I've come across a class that includes multiple uses of a string literal, "foo".
What I'd like to know, is what are the benefits and impact (in terms of object creation, memory usage and speed) of using this approach instead of declaring the String as final and replacing all the literals with the final variable?
For example (although obviously not a real word usage):
private static final String FINAL_STRING = "foo";
public void stringPrinter(){
for(int i=0;i<10;i++){
System.out.println(FINAL_STRING);
}
}
Versus:
public void stringPrinter(){
for(int i=0;i<10;i++){
System.out.println("foo");
}
}
Which is preferable and why (assuming the string value will remain constant)?
Would the above (second) example result in 10 String objects being created or would the JVM realise that only a single literal is actually used, and create a single reference. If so, is there any advantage for declaring the String as final (as in the first example)?
If the interpreted code does replace the string literal with a single reference, does that still apply if the same literal occurs in more than one place:
public void stringPrinter(){
for(int i=0;i<5;i++){
System.out.println("foo"); // first occurence
System.out.println("foo"); // second occurence
}
}
They will be exactly the same. The literal is interned (any compile time constant expression that results in that string shares the same instance as all other constants/literals) in both cases and a smart compiler+runtime should have no trouble reducing both to the most optimized example.
The advantage comes more in maintainability. If you want to change the literal, you would need only change one occurrence with a constant but you would need to search and change every instance if they were included inline.
From the JLS
Compile-time constants of type String are always "interned" so as to share unique instances, using the method String.intern.
So, no, there's gonna be only one string object.
As Mark notes, this is strictly the question of maintainability and not performance.
The advantage is not in performance, but in maintainability and reliability.
Let me take a real example I came across just recently. A programmer created a function that took a String parameter that identified the type of a transaction. Then in the program he did string compares against this type. Like:
if (type.equals("stock"))
{ ... do whatever ... }
Then he called this function, passing it the value "Stock".
Do you notice the difference in capitalization? Neither did the original programmer. It proved to be a fairly subtle bug to figure out, because even looking at both listings, the difference in capitalization didn't strike me.
If instead he had declared a final static, say
final static String stock="stock";
Then the first time he tried to pass in "Stock" instead of "stock", he would have gotten a compile-time error.
Better still in this example would have been to make an enum, but let's assume he actually had to write the string to an output file or something so it had to be a string.
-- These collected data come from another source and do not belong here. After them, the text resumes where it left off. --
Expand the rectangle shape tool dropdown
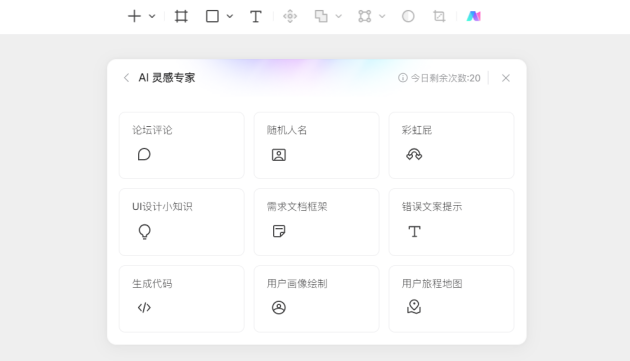This screenshot has height=361, width=630. click(230, 16)
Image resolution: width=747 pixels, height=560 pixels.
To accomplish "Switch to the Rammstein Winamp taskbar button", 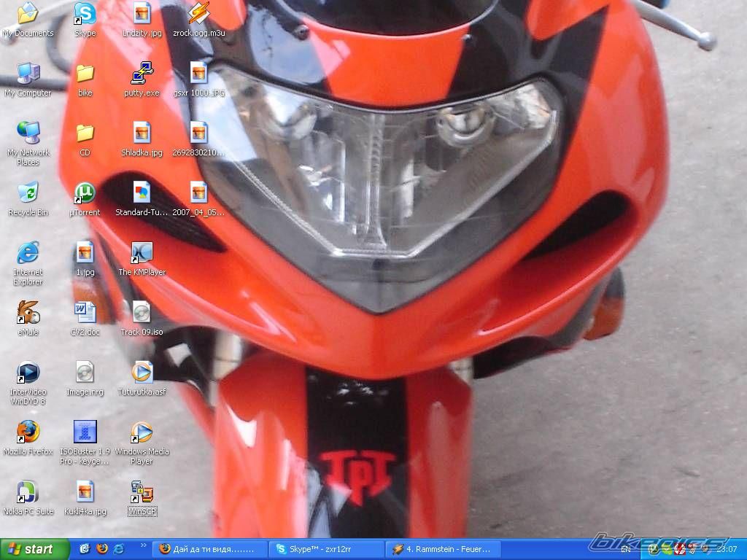I will 443,549.
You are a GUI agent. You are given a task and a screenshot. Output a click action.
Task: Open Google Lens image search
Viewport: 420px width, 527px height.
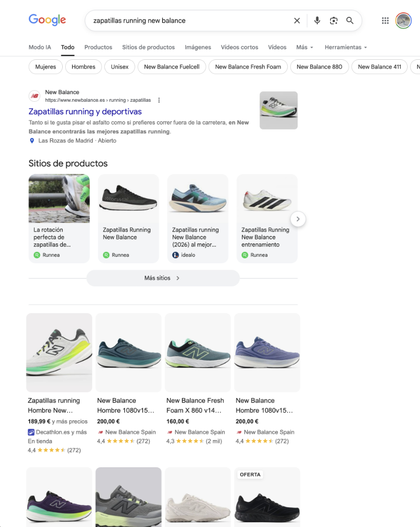coord(334,21)
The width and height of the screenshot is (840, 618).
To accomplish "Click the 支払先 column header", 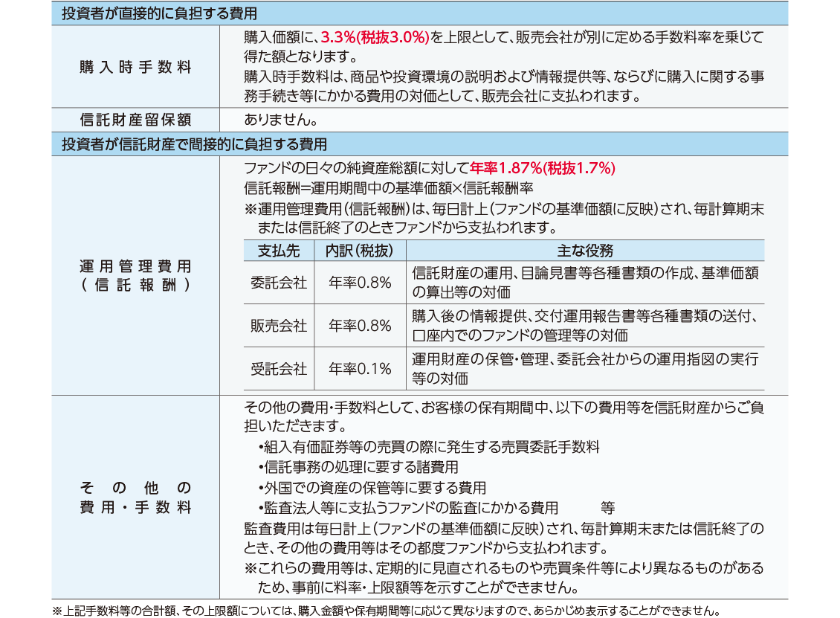I will [x=278, y=251].
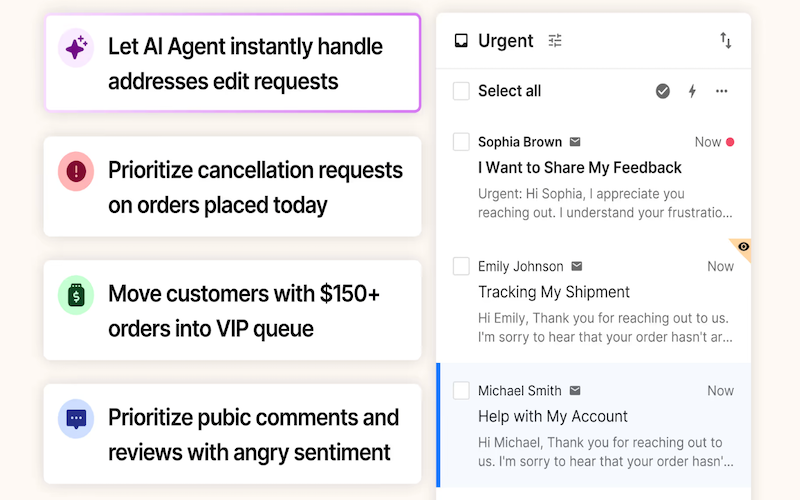Select the VIP queue rule card
This screenshot has height=500, width=800.
(232, 310)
Using final statics gives at least x advantages:
(1) If you mis-spell it, you get a compile-time error, rather than a possibly-subtle run-time error.
(2) A static can assign a meaingful name to a value. Which is more comprehensible:
if (employeeType.equals("R")) ...
or
if (employeeType.equals(EmployeeType.RETIRED)) ...
(3) When there are multiple related values, you can put a group of final statics together at the top of the program, thus informing future readers what all the possible values are. I've had plenty of times when I've seen a function compare a value against two or three literals. And that leaves me wondering: Are there other possible values, or is this it? (Better still is often to have an enum, but that's another story.)
All String literals are kept in a String cache (this is across all classes)
Using a constant can make the code clearer, give the the string some context and make the code easier to maintain esp if the same string appears in multiple places.
Those string literals are internalized, so no new String objects are created in the loop. Using the same literal twice could still be a sign for code smell, though; but not in terms of speed or memory usage.
In the cases you are providing, I believe the biggest reason for having it declared as FINAL_STRING
somewhere is to ensure it stays in one centralized location. There will only ever be one instance of that string constant, but the first example is far easier to maintain.